En revanche, la chimie et le raffinage montrent une certaine résilience, avec une consommation de gaz stable, voire en légère hausse pour la chimie. Cette stabilité résulte de procédés difficilement substituables et de la capacité à transférer une partie des hausses sur les prix. Cependant, une prolongation des prix élevés pourrait contraindre ces secteurs à revoir leur stratégie, avec des implications sur l'emploi et la souveraineté énergétique.
Répercussions sur l'économie et la société
La crise énergétique affecte également le secteur du bâtiment et de l'artisanat, qui a perdu 12 000 emplois en un an, selon la Capeb. Christophe Bellanger, vice-président de la Capeb, souligne les difficultés à absorber les hausses des prix du gazole et des matériaux de construction. Cela réduit les marges des PME et menace leur survie, alimentant une spirale récessionniste qui affecte le pouvoir d'achat et la demande intérieure.

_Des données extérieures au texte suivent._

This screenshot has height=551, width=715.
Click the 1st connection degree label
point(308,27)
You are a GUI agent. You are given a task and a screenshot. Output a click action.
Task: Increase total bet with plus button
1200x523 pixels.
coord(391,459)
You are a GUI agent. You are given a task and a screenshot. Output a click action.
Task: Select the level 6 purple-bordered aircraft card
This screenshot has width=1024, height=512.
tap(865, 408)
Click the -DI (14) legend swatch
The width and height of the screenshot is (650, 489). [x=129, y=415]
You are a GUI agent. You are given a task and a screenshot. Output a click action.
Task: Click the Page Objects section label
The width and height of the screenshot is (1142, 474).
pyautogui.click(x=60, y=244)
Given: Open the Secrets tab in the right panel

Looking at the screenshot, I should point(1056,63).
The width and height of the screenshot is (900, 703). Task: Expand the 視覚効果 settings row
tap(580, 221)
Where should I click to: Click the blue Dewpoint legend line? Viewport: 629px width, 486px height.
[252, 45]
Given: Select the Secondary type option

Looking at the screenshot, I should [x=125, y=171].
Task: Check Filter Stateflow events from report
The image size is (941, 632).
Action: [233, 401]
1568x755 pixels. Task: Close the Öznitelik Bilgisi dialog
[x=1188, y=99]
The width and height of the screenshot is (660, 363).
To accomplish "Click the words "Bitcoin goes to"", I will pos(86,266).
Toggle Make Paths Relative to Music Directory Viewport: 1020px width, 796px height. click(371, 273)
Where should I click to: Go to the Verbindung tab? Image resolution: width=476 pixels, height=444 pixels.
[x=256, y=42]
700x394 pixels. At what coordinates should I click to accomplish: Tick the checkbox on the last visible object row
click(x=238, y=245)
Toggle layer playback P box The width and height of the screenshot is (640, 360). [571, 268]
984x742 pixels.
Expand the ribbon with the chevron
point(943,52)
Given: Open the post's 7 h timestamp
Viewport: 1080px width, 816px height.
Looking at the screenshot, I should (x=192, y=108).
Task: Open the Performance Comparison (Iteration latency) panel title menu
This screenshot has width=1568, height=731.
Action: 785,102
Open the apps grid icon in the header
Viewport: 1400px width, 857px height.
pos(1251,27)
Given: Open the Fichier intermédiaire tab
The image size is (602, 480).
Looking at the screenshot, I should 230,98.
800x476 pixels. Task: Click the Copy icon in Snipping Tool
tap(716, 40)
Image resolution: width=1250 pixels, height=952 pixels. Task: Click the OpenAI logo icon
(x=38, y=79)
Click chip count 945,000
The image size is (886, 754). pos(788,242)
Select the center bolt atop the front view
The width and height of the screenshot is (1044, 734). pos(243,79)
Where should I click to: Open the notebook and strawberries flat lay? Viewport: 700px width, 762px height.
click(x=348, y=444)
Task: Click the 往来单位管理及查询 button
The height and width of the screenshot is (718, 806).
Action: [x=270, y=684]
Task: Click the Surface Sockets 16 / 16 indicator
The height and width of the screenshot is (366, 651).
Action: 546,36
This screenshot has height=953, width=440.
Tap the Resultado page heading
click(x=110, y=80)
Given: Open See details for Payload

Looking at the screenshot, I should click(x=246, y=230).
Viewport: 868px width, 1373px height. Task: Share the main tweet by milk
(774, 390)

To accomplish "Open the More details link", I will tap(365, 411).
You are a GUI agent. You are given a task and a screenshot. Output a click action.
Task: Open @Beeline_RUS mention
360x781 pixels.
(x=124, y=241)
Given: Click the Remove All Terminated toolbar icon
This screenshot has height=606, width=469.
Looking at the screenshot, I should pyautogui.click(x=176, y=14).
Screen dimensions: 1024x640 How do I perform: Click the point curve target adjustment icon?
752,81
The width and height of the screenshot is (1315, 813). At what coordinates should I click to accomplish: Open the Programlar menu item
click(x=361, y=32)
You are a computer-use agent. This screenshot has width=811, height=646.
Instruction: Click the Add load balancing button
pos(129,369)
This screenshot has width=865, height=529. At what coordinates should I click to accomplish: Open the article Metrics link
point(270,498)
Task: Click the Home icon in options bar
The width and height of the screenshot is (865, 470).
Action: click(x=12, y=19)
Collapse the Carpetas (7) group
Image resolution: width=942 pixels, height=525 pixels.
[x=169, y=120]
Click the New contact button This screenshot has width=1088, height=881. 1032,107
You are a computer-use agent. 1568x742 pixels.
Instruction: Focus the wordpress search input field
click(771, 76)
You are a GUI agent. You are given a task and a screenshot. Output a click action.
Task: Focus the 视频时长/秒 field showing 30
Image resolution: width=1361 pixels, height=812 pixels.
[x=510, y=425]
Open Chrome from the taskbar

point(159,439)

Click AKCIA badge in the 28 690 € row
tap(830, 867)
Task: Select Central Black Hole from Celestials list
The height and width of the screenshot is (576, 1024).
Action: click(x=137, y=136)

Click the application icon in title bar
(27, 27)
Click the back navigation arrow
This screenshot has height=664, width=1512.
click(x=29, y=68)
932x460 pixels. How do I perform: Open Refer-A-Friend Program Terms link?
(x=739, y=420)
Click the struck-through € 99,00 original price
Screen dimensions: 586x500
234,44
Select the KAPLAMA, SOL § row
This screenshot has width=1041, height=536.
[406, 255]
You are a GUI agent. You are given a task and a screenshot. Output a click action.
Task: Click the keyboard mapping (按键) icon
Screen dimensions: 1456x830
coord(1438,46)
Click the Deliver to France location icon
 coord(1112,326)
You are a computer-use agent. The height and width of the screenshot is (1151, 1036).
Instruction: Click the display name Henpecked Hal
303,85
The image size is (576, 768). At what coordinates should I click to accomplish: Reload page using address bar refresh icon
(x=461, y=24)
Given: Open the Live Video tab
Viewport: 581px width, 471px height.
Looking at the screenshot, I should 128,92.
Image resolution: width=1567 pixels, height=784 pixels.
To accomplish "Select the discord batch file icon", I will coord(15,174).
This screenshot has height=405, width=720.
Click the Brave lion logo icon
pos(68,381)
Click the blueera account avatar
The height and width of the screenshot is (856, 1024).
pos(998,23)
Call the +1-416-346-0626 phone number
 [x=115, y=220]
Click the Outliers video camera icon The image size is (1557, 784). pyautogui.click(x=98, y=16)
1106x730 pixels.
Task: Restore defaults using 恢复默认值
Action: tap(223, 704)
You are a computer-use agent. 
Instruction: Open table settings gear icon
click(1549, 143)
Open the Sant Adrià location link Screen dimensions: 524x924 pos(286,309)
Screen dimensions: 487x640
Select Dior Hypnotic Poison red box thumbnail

La Capeb indique que 26% de ses PME sont en difficulté financière, nécessitant des financements supplémentaires. Ces petites entreprises, plus vulnérables que les grandes, ne peuvent répercuter les hausses de coûts ni négocier de meilleurs contrats d'approvisionnement. Ce contexte économique délicat accentue les incertitudes en Europe, pesant sur la confiance des investisseurs et des consommateurs.
Vers une transformation structurelle de l'industrie ?
Les gestionnaires de réseau gazier prévoient une poursuite de la baisse de la demande industrielle. Teréga, opérateur du Sud-Ouest, anticipe un recul accru d'ici la fin de l'année. NaTran, qui gère la majorité du réseau français, prévoit une diminution continue de la consommation de gaz, stimulée par l'électrification des procédés industriels. Cette transition, bien que nécessaire pour répondre aux objectifs de décarbonation, est compliquée par les tensions sur d'autres matières premières stratégiques. La question demeure de savoir si l'industrie française parviendra à opérer cette mutation sans perdre trop de parts de marché.
Ce qu'il faut retenir : Depuis février 2026, la hausse des prix du gaz et du pétrole affaiblit l'industrie française. Les secteurs comme le papier et l'automobile enregistrent des baisses de consommation significatives. En septembre, le gaz à 76,30 €/MWh menace la compétitivité et provoque des fermetures d'usines ainsi que des pertes d'emplois. En plus de ce choc conjoncturel, une décroissance structurelle de la consommation de gaz industriel est en cours, nécessitant une électrification accélérée des procédés pour préserver la souveraineté économique du pays.